Above all, you never leave a comrade behind and you never forget. Ever.
Two U.S. Air Force airmen, majors, were shot down over Laos during the Vietnam War. They were listed as Missing In Action--MIA.
Last year, their remains were discovered by the Laotians, verified and returned to the United States. Military honors were given, except for one.
The pansy-assed take-a-leak-sitting-down so-called leadership of today's U.S. Air Force was too cheap to give these two heroes the traditional honorary flyover.
Said it wasn't in the budget.
Click on the link to see some old warbirds from eras past do what the mighty Air Force of today couldn't.
How much is a warrior's life worth to these asshats? And I'm curious as to something--Among the numbnut colonels and generals that were too cheap to do a flyover for these men, how many of these pathetic excuses for leadership wore command wings? The job of the U.S. Air Force is in the air and it has long rankled officers who did not wear wings that they were treated like second-class citizens.
Too bad. The job of the U.S. Navy is in the water. Officers who maintain their careers in the Navy at a desk far away from the fleet and who've never barfed after a couple of sliders during a tropical storm at sea simply do not get the respect that fleet officers and naval aviation officers do.
Likewise, the Army and Marines are primarily ground forces and officers who never saw any duty (or action) in actual skirmishes or combat are not afforded the same respect as those who have.
We called such people "REMFs" back in the day. My fellow vets know this term like they know the back of their hands--or better yet, the backside of our asses because that's what you constantly had to cover when REMFs were in charge.
Two U.S. Air Force aviators shot down, classified as missing in action, presumed dead, their remains discovered and sent home by another government, and our own stinking candy-assed "leadership" of the Air Force is too damned cheap to give these men the final flyover they earned.
That is failed leadership.
We've seen many other examples of failed military leadership under this bozo of a CIC. Navy SEALs brought to trial for doing their job too well, Marines court-martialed for pissing on the very scumbag Taliban animals that had killed other Marines and were trying to kill the ones who sprinkled a little urine on their dead carcasses. Allen West, for crying out loud.
It would seem that our military leadership has taken the same cowardly "me first" and "it's all bout me and my power" pathway that our corporate Big Business executives have, and that our elected officials have and that our law enforcement chiefs across the nation have.

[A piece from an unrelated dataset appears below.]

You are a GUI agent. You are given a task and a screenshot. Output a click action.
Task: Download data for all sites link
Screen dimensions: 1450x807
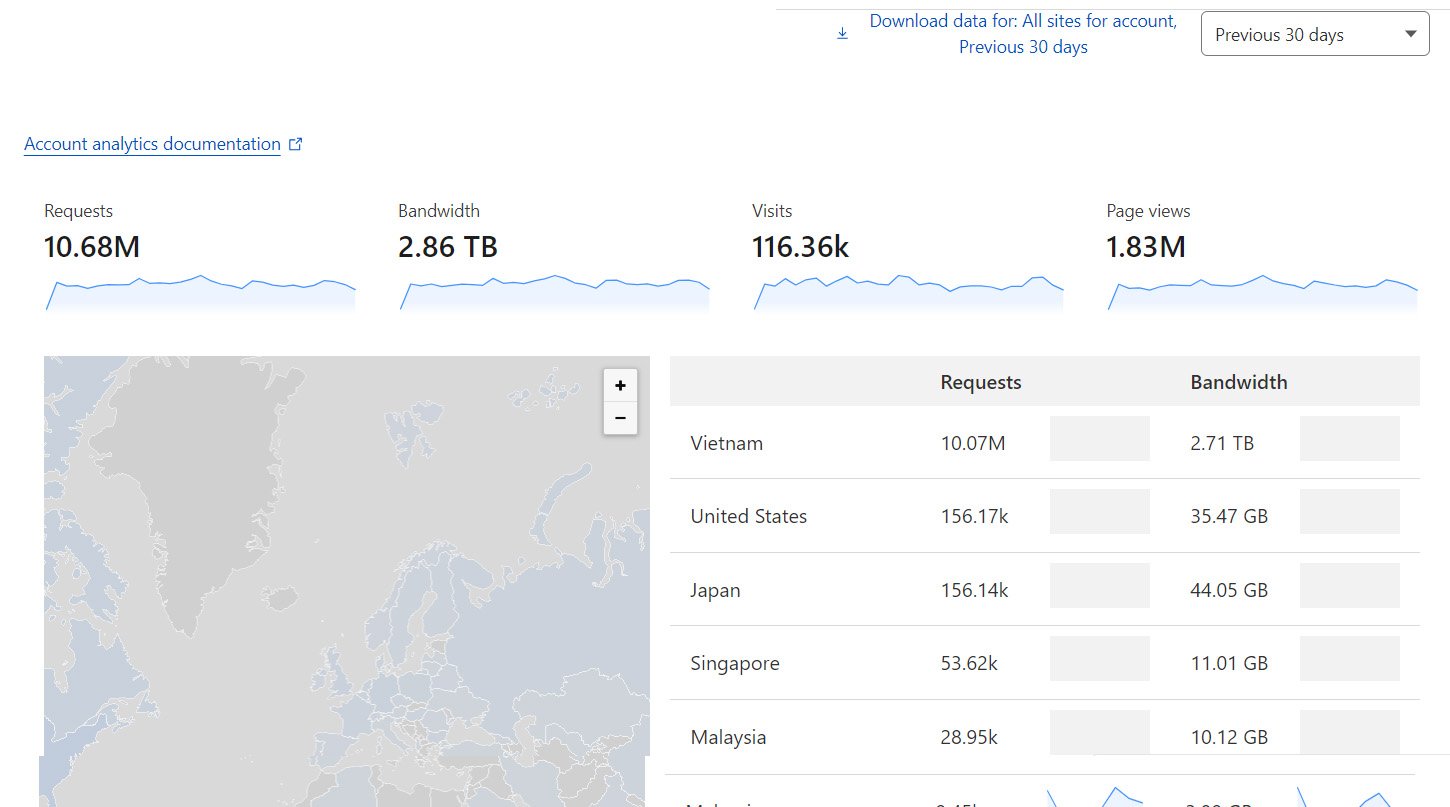click(1022, 34)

I served under some damn good officers, one of whom retired as Chief of Staff, United States Air Force and who was like a surrogate father to me. He was a man's man and a leader who led from the front. In my line of work, I often cross-decked with my brethren in the Navy, Army and the Corps. Again, I met and worked under some damned fine leaders.
Unfortunately, I also worked under some real chickenshits as well, and it was with dismay that I watched them scamper up the ladder higher and faster than the more qualified leaders?
How and why you ask?
Because the real leaders were--and are--too busy doing the real job of defending the United States from all enemies, foreign and domestic. Their place is with their men and women, not shining a seat in the Pentagon with their ass, to paraphrase the colonel from First Blood.
The thing about veterans is we take care of our own, and we don't let people or politics or rules get in our way. Sure as hell not budgets. Those old warbirds are not inexpensive to maintain or fly, yet when asked if they'd do the flyover. . .
That's leadership. And God Bless them for it.